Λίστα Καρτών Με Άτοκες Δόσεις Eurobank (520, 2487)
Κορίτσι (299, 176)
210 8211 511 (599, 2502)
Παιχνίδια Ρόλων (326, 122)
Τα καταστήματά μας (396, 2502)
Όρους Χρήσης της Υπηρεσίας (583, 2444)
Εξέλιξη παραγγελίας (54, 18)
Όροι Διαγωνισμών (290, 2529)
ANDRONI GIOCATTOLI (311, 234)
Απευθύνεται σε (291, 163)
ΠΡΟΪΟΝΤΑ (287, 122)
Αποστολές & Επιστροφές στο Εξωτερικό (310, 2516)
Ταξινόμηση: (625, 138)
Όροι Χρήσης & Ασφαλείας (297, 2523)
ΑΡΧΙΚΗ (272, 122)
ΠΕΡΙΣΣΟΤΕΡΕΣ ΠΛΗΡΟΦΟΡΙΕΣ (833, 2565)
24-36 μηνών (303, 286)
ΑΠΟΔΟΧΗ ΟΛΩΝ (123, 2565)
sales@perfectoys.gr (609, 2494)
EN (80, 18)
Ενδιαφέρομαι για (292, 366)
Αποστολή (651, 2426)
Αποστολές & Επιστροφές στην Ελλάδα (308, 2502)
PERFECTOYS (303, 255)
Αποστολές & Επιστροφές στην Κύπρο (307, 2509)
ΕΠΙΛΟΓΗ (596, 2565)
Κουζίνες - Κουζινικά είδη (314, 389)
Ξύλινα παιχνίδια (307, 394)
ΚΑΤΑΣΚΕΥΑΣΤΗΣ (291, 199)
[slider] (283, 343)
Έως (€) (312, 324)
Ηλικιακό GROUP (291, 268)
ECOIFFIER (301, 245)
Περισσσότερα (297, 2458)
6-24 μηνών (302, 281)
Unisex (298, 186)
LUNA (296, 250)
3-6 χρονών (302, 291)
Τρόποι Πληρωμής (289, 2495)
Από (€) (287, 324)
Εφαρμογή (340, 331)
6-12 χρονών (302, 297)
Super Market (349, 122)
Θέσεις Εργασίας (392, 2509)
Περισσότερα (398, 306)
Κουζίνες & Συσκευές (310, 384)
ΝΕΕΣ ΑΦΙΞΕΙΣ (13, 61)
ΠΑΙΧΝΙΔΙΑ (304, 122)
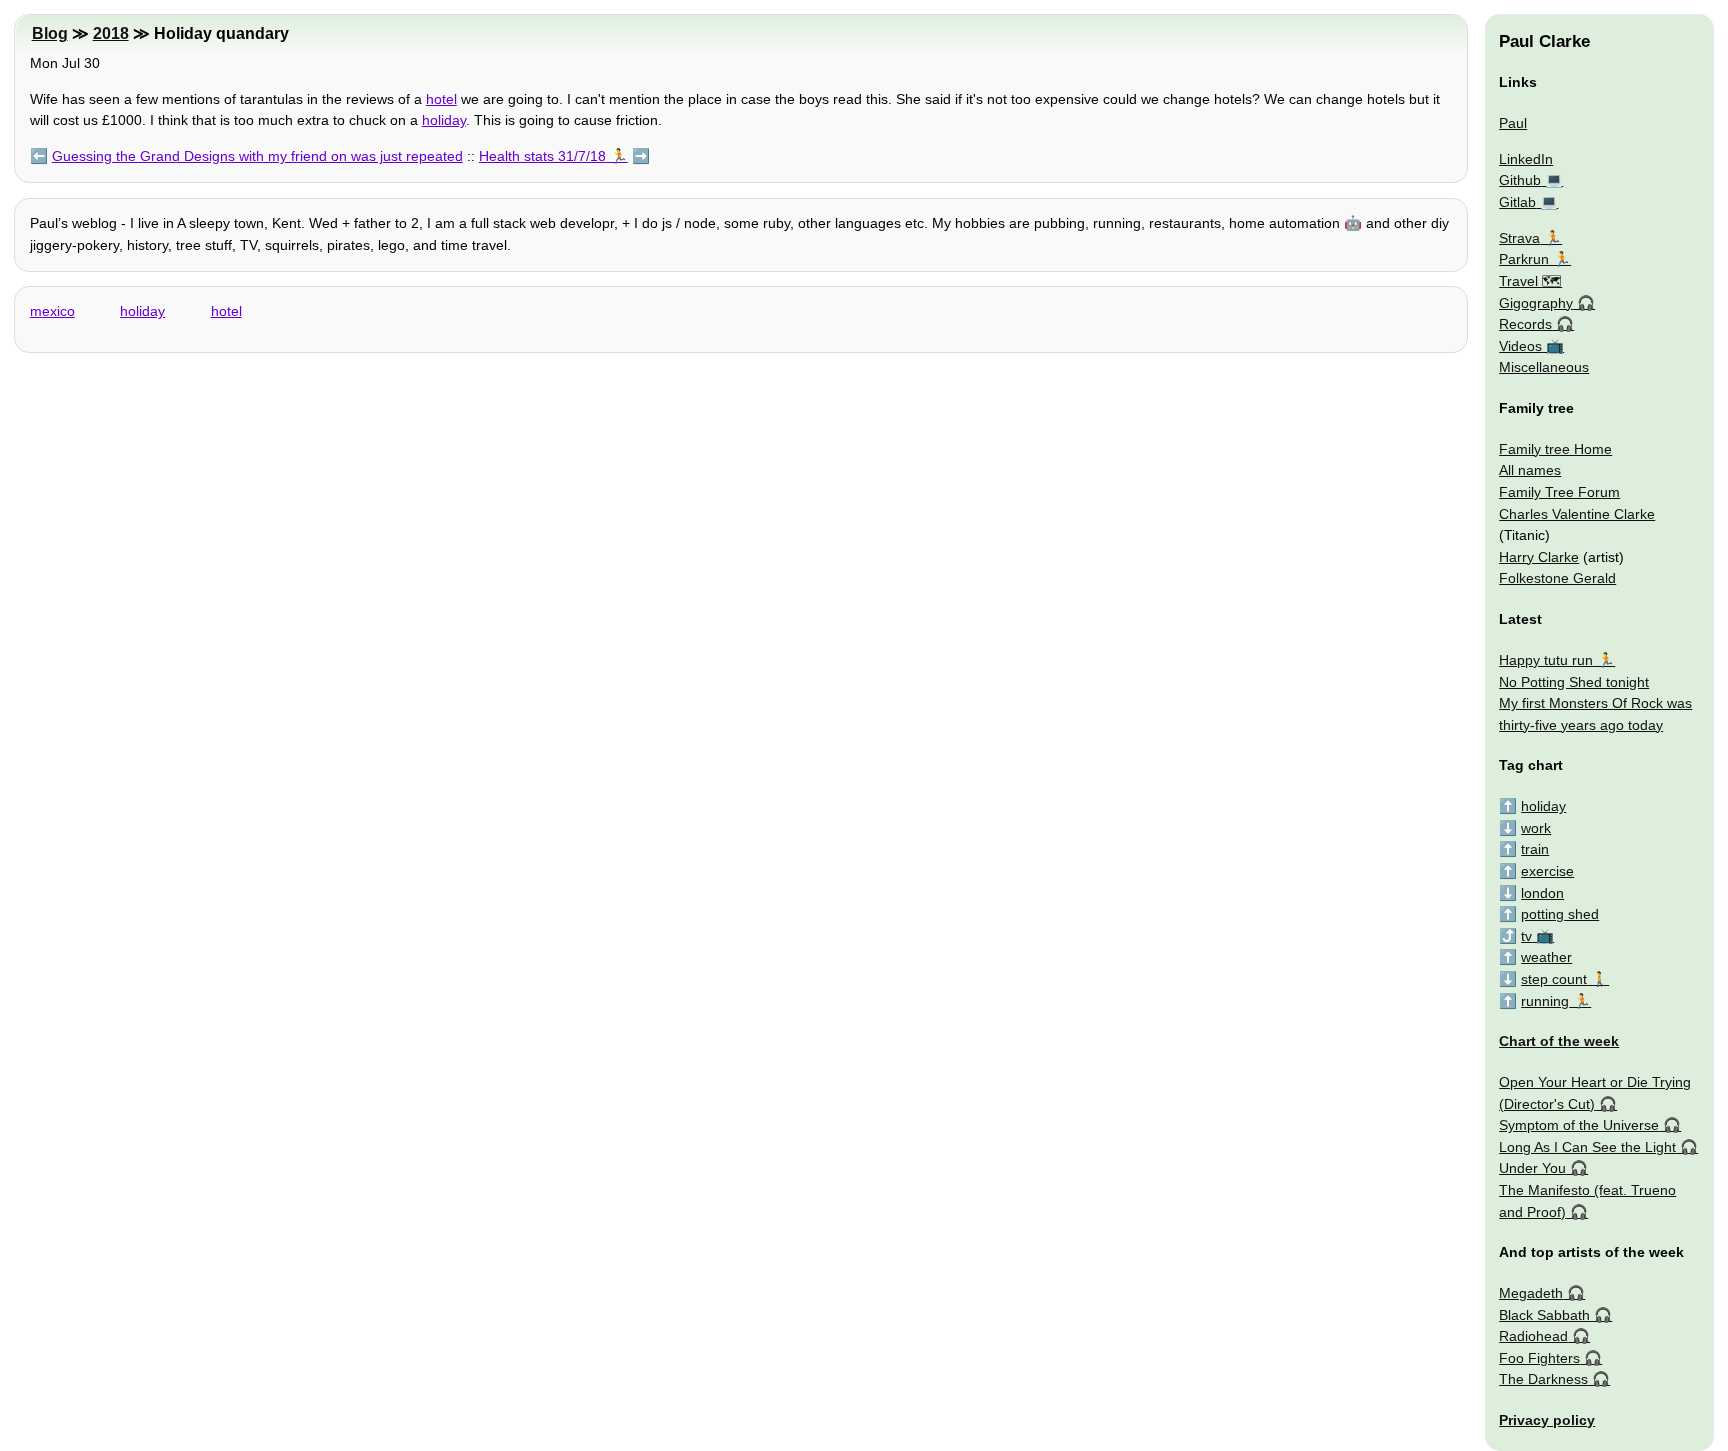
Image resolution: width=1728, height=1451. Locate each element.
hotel (441, 99)
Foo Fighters (1539, 1358)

^^^^

Task prompt → A word-for-word copy of the lines above from the one with "Τα καταστήματά μας (396, 2502)" through the one with "24-36 μηνών (303, 286)", inclusive, is the only output wanted.

Answer space →
Τα καταστήματά μας (396, 2502)
Όρους Χρήσης της Υπηρεσίας (583, 2444)
Εξέλιξη παραγγελίας (54, 18)
Όροι Διαγωνισμών (290, 2529)
ANDRONI GIOCATTOLI (311, 234)
Απευθύνεται σε (291, 163)
ΠΡΟΪΟΝΤΑ (287, 122)
Αποστολές & Επιστροφές στο Εξωτερικό (310, 2516)
Ταξινόμηση: (625, 138)
Όροι Χρήσης & Ασφαλείας (297, 2523)
ΑΡΧΙΚΗ (272, 122)
ΠΕΡΙΣΣΟΤΕΡΕΣ ΠΛΗΡΟΦΟΡΙΕΣ (833, 2565)
24-36 μηνών (303, 286)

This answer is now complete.